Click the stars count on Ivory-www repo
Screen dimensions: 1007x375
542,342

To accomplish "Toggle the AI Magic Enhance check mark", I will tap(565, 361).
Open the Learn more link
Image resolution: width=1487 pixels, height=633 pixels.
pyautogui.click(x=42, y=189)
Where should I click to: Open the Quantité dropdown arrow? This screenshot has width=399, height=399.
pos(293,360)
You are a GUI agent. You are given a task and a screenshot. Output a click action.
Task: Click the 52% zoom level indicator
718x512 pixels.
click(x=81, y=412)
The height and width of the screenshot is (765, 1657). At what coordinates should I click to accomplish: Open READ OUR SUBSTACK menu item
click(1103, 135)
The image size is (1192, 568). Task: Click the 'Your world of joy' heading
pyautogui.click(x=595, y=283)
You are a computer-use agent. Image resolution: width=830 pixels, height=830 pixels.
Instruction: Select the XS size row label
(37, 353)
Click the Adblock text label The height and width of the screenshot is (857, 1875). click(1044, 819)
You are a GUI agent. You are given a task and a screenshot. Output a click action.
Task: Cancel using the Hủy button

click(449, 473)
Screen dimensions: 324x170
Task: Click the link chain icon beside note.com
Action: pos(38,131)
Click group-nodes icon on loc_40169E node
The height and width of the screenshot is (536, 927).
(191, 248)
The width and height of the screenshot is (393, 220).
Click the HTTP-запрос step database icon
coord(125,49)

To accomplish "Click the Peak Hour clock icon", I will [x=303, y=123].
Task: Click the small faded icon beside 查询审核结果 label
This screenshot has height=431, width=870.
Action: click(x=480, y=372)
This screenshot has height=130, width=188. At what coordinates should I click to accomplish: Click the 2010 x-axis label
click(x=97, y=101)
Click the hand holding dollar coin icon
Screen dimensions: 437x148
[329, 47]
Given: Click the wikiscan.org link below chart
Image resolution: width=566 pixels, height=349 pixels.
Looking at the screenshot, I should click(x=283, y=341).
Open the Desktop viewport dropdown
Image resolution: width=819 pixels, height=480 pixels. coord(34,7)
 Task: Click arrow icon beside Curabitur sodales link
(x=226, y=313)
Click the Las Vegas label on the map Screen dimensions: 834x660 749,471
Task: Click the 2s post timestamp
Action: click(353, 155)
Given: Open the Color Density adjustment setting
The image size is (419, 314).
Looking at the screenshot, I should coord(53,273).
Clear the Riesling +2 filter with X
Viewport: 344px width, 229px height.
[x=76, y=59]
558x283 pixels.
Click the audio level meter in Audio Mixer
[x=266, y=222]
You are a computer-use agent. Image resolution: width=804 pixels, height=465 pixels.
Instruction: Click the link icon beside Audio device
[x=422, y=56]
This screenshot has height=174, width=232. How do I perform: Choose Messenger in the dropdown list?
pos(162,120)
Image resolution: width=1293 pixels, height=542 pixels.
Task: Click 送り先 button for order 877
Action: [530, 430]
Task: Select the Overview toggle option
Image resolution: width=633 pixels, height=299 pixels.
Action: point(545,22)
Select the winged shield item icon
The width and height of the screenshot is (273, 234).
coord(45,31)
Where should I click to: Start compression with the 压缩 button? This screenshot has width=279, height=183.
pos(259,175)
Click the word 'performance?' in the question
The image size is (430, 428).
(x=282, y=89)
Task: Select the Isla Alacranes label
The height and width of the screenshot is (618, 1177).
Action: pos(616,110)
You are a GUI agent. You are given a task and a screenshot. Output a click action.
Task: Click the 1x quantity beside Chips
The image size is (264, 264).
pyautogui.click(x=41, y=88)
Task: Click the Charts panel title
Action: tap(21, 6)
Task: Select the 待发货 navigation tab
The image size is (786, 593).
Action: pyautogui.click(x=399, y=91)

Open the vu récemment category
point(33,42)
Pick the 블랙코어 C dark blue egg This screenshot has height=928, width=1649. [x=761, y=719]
+===+
_Activity_.
Would you repeat each line above exactly as it stands?

_Finished exercise_.
Click the stars count on Ivory-www repo
Screen dimensions: 1007x375
542,342

To accomplish "Toggle the AI Magic Enhance check mark", I will tap(565, 361).
Open the Learn more link
Image resolution: width=1487 pixels, height=633 pixels.
pyautogui.click(x=42, y=189)
Where should I click to: Open the Quantité dropdown arrow? This screenshot has width=399, height=399.
pos(293,360)
You are a GUI agent. You are given a task and a screenshot. Output a click action.
Task: Click the 52% zoom level indicator
718x512 pixels.
click(x=81, y=412)
The height and width of the screenshot is (765, 1657). At what coordinates should I click to accomplish: Open READ OUR SUBSTACK menu item
click(1103, 135)
The image size is (1192, 568). Task: Click the 'Your world of joy' heading
pyautogui.click(x=595, y=283)
You are a computer-use agent. Image resolution: width=830 pixels, height=830 pixels.
Instruction: Select the XS size row label
(37, 353)
Click the Adblock text label The height and width of the screenshot is (857, 1875). click(1044, 819)
You are a GUI agent. You are given a task and a screenshot. Output a click action.
Task: Cancel using the Hủy button

click(449, 473)
Screen dimensions: 324x170
Task: Click the link chain icon beside note.com
Action: pos(38,131)
Click group-nodes icon on loc_40169E node
The height and width of the screenshot is (536, 927).
(191, 248)
The width and height of the screenshot is (393, 220).
Click the HTTP-запрос step database icon
coord(125,49)

To accomplish "Click the Peak Hour clock icon", I will [x=303, y=123].
Task: Click the small faded icon beside 查询审核结果 label
This screenshot has height=431, width=870.
Action: click(x=480, y=372)
This screenshot has height=130, width=188. At what coordinates should I click to accomplish: Click the 2010 x-axis label
click(x=97, y=101)
Click the hand holding dollar coin icon
Screen dimensions: 437x148
[329, 47]
Given: Click the wikiscan.org link below chart
Image resolution: width=566 pixels, height=349 pixels.
Looking at the screenshot, I should click(x=283, y=341).
Open the Desktop viewport dropdown
Image resolution: width=819 pixels, height=480 pixels. coord(34,7)
 Task: Click arrow icon beside Curabitur sodales link
(x=226, y=313)
Click the Las Vegas label on the map Screen dimensions: 834x660 749,471
Task: Click the 2s post timestamp
Action: click(353, 155)
Given: Open the Color Density adjustment setting
The image size is (419, 314).
Looking at the screenshot, I should coord(53,273).
Clear the Riesling +2 filter with X
Viewport: 344px width, 229px height.
[x=76, y=59]
558x283 pixels.
Click the audio level meter in Audio Mixer
[x=266, y=222]
You are a computer-use agent. Image resolution: width=804 pixels, height=465 pixels.
Instruction: Click the link icon beside Audio device
[x=422, y=56]
This screenshot has height=174, width=232. How do I perform: Choose Messenger in the dropdown list?
pos(162,120)
Image resolution: width=1293 pixels, height=542 pixels.
Task: Click 送り先 button for order 877
Action: [530, 430]
Task: Select the Overview toggle option
Image resolution: width=633 pixels, height=299 pixels.
Action: point(545,22)
Select the winged shield item icon
The width and height of the screenshot is (273, 234).
coord(45,31)
Where should I click to: Start compression with the 压缩 button? This screenshot has width=279, height=183.
pos(259,175)
Click the word 'performance?' in the question
The image size is (430, 428).
(x=282, y=89)
Task: Select the Isla Alacranes label
The height and width of the screenshot is (618, 1177).
Action: pos(616,110)
You are a GUI agent. You are given a task and a screenshot. Output a click action.
Task: Click the 1x quantity beside Chips
The image size is (264, 264).
pyautogui.click(x=41, y=88)
Task: Click the Charts panel title
Action: tap(21, 6)
Task: Select the 待发货 navigation tab
The image size is (786, 593).
Action: pyautogui.click(x=399, y=91)

Open the vu récemment category
point(33,42)
Pick the 블랙코어 C dark blue egg This screenshot has height=928, width=1649. [x=761, y=719]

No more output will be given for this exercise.